### Exercise brief
Once the line with "Select the '(local" is found in the entries below, repeat it and each following line exactly, up to and including the line with "Click the 'Time UTC' x-axis label". Add no other lines.

==*==

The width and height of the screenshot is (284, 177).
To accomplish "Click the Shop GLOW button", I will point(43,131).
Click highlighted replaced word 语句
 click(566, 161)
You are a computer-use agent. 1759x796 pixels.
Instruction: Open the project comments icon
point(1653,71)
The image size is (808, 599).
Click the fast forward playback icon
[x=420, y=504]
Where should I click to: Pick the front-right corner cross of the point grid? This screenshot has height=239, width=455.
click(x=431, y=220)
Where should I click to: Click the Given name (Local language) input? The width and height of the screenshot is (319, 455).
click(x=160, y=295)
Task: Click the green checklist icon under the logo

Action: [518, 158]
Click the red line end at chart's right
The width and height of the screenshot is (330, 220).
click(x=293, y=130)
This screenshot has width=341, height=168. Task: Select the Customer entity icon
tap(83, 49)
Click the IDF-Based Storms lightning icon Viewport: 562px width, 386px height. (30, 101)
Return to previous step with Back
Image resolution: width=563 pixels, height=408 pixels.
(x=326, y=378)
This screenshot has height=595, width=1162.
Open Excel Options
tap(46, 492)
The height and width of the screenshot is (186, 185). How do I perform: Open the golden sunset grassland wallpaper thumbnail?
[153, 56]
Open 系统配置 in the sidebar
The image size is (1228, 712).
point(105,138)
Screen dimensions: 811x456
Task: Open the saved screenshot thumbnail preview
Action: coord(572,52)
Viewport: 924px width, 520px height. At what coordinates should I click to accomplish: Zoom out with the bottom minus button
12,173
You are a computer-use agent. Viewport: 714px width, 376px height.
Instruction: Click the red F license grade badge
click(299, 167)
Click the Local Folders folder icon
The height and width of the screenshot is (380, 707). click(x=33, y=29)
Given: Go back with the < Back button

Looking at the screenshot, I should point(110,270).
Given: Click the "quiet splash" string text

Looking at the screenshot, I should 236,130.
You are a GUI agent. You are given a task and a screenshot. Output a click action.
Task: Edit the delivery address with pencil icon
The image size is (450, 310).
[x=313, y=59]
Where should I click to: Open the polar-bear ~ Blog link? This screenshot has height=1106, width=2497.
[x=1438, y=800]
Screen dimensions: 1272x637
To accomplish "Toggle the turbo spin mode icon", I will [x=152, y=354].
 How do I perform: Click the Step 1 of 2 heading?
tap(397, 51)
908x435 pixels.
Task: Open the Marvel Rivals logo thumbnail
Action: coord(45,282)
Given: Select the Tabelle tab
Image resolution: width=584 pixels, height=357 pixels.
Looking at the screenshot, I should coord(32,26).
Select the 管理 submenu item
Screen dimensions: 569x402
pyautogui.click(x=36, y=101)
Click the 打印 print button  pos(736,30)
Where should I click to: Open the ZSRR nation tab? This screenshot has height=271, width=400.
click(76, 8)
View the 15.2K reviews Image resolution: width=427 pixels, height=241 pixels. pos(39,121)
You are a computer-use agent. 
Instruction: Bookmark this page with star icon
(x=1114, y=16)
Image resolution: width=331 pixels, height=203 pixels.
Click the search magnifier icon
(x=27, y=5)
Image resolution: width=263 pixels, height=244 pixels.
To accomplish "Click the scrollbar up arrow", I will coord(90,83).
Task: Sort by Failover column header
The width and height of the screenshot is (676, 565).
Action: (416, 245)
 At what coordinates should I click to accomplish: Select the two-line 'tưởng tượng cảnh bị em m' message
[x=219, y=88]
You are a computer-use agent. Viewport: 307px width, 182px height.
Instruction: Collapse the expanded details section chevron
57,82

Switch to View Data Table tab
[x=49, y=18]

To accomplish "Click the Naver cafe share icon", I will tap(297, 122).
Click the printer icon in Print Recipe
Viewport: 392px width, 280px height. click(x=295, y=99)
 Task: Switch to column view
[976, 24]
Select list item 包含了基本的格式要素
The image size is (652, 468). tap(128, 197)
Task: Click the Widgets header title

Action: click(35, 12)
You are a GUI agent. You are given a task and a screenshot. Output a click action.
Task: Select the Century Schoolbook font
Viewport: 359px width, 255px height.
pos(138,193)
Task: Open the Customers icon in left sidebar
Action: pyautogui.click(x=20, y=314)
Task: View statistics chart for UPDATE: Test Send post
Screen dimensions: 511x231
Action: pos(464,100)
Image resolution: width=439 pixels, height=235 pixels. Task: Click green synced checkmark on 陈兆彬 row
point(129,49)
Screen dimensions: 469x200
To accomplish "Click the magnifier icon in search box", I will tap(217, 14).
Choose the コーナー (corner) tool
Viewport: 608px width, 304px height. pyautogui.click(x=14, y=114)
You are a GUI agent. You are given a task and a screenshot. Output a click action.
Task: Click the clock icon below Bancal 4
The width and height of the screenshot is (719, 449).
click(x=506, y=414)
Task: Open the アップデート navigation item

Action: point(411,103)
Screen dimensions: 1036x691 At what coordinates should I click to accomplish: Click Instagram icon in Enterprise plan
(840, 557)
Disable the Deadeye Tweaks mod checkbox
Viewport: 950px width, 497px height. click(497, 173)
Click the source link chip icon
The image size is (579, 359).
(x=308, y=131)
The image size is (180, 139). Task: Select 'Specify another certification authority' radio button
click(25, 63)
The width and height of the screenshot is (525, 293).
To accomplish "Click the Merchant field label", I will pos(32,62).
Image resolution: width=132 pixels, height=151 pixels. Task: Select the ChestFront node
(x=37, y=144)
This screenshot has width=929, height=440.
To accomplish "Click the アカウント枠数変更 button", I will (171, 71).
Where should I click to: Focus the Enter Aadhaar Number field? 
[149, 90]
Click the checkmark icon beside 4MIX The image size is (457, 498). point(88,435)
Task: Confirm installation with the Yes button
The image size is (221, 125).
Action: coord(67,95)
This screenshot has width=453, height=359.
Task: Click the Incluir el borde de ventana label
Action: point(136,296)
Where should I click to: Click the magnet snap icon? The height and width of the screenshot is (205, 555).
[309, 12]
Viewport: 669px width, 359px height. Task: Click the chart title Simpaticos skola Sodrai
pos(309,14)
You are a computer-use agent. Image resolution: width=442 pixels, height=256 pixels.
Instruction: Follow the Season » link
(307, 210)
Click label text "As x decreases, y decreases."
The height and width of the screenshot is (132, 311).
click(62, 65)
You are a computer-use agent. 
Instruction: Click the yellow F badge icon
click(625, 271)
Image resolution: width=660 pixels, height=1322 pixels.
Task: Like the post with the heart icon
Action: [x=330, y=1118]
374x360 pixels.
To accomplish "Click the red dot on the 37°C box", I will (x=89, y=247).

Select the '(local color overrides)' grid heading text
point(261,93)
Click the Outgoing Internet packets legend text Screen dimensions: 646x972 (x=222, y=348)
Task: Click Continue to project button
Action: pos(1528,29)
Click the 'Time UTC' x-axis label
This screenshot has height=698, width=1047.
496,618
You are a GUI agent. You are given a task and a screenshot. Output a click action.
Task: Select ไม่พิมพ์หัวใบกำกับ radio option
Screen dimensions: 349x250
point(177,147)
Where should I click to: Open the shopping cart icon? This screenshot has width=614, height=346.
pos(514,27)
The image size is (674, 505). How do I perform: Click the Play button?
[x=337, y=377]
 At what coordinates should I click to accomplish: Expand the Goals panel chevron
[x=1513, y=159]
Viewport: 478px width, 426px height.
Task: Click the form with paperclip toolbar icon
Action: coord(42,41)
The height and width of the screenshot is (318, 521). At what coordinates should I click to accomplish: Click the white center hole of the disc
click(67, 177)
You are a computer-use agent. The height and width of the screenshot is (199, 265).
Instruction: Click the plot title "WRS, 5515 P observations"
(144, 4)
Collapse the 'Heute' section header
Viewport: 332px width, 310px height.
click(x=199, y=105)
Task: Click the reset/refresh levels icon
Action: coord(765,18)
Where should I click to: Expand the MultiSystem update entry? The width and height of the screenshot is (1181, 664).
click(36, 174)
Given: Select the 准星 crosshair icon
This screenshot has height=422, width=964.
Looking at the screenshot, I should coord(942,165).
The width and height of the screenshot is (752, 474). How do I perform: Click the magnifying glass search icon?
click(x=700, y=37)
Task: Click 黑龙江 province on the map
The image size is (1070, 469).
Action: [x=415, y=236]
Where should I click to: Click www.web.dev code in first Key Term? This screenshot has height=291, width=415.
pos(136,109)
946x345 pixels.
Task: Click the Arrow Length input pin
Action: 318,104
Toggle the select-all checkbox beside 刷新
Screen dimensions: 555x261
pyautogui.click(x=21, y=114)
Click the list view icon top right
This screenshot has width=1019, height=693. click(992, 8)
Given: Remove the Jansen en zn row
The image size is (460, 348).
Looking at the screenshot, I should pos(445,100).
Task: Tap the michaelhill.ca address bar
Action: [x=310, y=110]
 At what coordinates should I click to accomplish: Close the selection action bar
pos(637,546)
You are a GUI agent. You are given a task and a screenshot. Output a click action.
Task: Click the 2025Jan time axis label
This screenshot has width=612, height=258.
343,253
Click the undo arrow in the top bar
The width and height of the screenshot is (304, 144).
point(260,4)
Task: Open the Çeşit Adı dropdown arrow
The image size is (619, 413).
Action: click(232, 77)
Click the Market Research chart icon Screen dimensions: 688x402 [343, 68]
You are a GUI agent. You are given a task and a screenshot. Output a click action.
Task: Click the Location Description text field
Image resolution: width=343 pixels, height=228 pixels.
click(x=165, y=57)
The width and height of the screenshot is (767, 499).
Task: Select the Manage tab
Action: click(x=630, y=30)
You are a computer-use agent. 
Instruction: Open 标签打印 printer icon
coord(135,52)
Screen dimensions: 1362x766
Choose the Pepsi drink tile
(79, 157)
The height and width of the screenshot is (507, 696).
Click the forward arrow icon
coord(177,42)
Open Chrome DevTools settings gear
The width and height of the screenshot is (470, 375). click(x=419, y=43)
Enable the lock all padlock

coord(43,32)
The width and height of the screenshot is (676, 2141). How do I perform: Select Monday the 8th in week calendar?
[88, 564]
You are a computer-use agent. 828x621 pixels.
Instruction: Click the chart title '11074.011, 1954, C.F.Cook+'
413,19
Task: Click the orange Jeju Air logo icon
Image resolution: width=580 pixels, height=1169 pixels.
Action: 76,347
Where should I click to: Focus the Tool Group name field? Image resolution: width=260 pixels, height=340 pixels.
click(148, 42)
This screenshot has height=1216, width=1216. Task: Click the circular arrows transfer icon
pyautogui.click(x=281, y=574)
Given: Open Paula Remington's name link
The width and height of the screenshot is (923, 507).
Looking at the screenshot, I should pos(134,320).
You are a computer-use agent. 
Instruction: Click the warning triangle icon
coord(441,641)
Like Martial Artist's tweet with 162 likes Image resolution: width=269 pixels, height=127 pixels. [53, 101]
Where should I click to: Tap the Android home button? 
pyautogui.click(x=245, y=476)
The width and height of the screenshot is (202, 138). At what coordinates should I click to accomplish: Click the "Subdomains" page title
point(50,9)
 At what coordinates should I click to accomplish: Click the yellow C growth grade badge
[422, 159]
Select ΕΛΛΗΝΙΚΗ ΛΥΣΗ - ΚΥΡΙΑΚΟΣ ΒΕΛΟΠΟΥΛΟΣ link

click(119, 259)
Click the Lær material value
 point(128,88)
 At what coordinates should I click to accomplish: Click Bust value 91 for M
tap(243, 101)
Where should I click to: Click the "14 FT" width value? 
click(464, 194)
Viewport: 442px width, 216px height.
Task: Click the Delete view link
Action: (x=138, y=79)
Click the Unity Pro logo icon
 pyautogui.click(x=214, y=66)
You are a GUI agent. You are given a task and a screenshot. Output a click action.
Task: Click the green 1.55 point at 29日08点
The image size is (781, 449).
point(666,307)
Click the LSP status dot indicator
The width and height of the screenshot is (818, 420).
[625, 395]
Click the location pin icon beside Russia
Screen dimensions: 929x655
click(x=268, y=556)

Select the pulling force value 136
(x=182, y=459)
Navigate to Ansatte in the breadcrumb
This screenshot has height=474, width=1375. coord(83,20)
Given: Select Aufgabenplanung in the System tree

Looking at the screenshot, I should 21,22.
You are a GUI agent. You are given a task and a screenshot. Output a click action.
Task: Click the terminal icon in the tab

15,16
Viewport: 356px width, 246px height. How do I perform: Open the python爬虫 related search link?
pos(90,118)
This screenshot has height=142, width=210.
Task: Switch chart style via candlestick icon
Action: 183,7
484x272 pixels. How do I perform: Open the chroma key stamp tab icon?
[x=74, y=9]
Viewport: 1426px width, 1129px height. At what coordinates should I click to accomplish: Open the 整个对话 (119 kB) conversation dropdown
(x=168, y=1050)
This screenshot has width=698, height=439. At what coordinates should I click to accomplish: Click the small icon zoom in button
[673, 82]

==*==

### Written response
Select the '(local color overrides)' grid heading text
point(261,93)
Click the Outgoing Internet packets legend text Screen dimensions: 646x972 (x=222, y=348)
Task: Click Continue to project button
Action: pos(1528,29)
Click the 'Time UTC' x-axis label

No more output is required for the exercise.